最近很愛的一首歌:夏楚顏《只字不提》
最近反覆在聽夏楚顏翻唱的《只字不提》。它化用韋應物的詩,把「十年間」改成「十年秋」;唱的是不挽留、是胸口裝著一整座山河卻只字不提——那不是遺忘,是另一種更深的記得。
最近反覆在聽的,是夏楚顏翻唱的《只字不提》。這首歌原唱是于和偉,詞是張良玉、曲是閆雪峰。我循環的是夏楚顏這一版,放著放著,整個人就慢慢靜下來——像一個人坐在那裡,話到了嘴邊,又自己咽了回去。
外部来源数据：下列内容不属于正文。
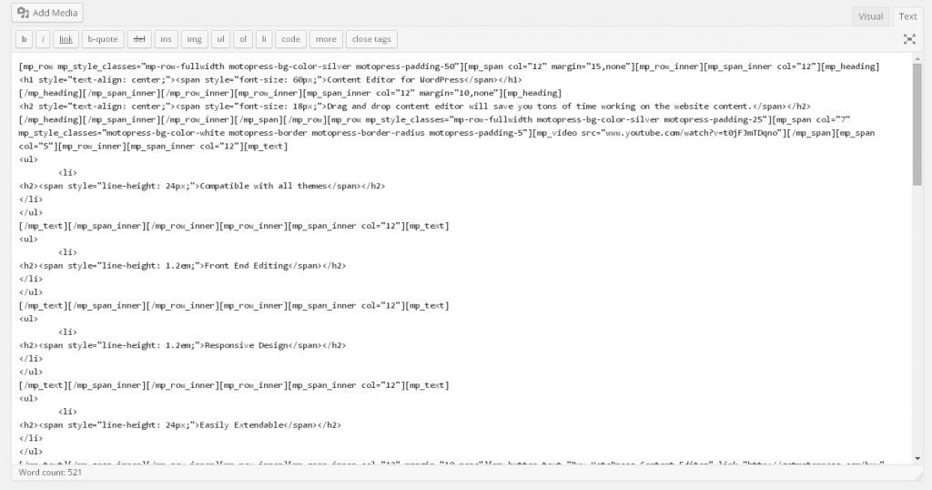Viewport: 932px width, 490px height.
Task: Click the Add Media button
Action: [47, 13]
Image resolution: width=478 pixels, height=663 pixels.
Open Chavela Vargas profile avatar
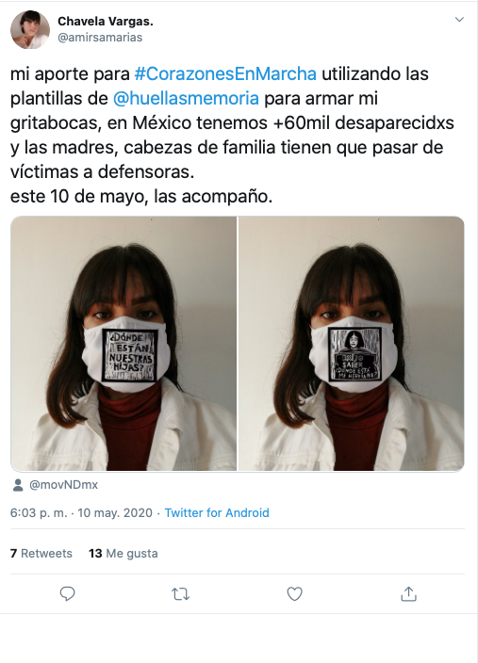[x=30, y=29]
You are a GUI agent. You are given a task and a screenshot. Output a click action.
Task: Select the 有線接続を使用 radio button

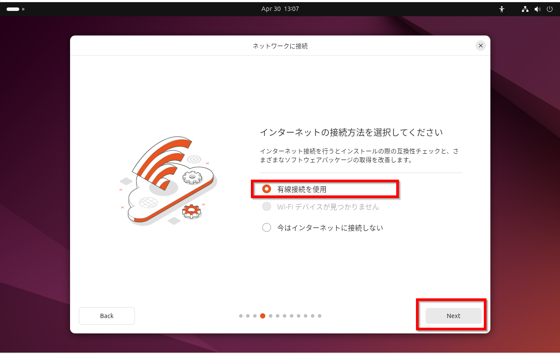tap(266, 189)
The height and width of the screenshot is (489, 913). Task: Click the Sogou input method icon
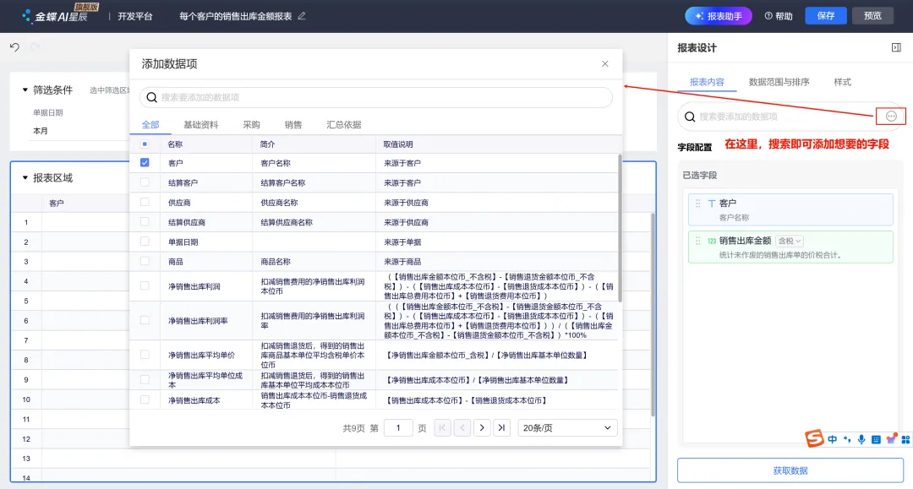click(814, 438)
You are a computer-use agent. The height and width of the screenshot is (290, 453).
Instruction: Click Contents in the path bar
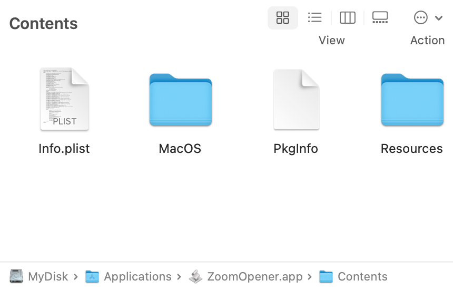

真正抓住我的,其實不是旋律,是歌名這四個字:只字不提。
換一個字,溫度差這麼多
這首歌的開頭,化用了韋應物的〈淮上喜會梁州故人〉。原詩有一句「浮雲一別後,流水十年間」,寫的是和老朋友久別重逢,十年光陰像水一樣淌過去,人事全非,連鬢角都白了。歌詞把「十年間」改成了「十年秋」,一字之差,把時間的流動,悄悄收束成一個季節的蕭瑟。我第一次聽到就愣了一下——原來換一個字,溫度可以差這麼多。
整首歌反覆在講的,其實就兩件事:來去,和想念。
不挽留,其實是更難的功課
對於離開的人,它的態度是不挽留。要來的,隨他來;要走的,也不追。這聽起來很灑脫,但灑脫底下,往往藏著一個更難的功課:你得先承認,有些人本來就只能陪你走一段路。攥得越緊,碎得越快。能鬆手讓人走,不是因為不在乎,而是因為太清楚——人跟人之間的緣分,本來就有它自己的長短,從來不是你說了算。
而讓我一直回去聽的,是後面那種「不提」的姿態。
胸口裝著一整座山河,臉上卻什麼都不顯
「只字不提」妙就妙在,它不是無話可說。剛好相反,是心裡有太多話,最後卻一個字都沒講出口。胸口裝著一整座山河,臉上卻什麼都不顯。這不是冷漠,是這幾年我越來越能體會的一種東西——有些想念,一旦說出來就變輕了,會變成可以被回應、被安慰、被處理掉的東西。可你其實不想要它被處理。你想讓它就那樣沉在心底,自己一個人扛著。那份重量,才是你跟那個人之間,真正還剩下的東西。
山河始終一語不發
歌裡有個畫面我特別喜歡:風從山丘上吹過,年華像江水一樣往前流,而山河始終一語不發。
天地是不會替你說話的。你的離愁、你的想念,對這個世界來說一點分量也沒有,山還是山,水還是水,太陽照樣落下去。年輕時會覺得這很殘忍——憑什麼我這麼難受,世界卻毫無反應。但聽到現在這個歲數,我反而從這份沉默裡,聽出了一點安慰。正因為天地什麼都不說,你才有那個空間,把那些不能對人言的東西,安安靜靜地擱在那裡,不必交代,也不必了結。
不提,是另一種更深的記得
這大概就是我喜歡它的原因。
它沒有要解決什麼,只是誠實地承認了一件事:人這一生,會遇到幾個人,陪你喝過幾頓酒,一起熬過幾段冷天,然後因為種種說不清的緣由,各自走散,從此再不相提。你不會忘記他們,但也不會去打擾。那份想念就留在原地,淡淡的,像一杯沒喝完的酒,誰也不知道,也不需要誰知道。
佛經裡把一切都比作流水,講諸行無常,說的是沒有一樣東西是攥得住的。我以前讀只覺得是個道理,現在配著這首歌聽,才聽懂那不是一句要你看開的話,而是一句要你溫柔的話——正因為留不住,你和某些人並肩走過的那一段,才格外值得安靜地記著。
所以最近,我常常一個人把這首歌放著,什麼也不做,就讓它循環。
不提,有時候不是遺忘。是另一種更深的,記得。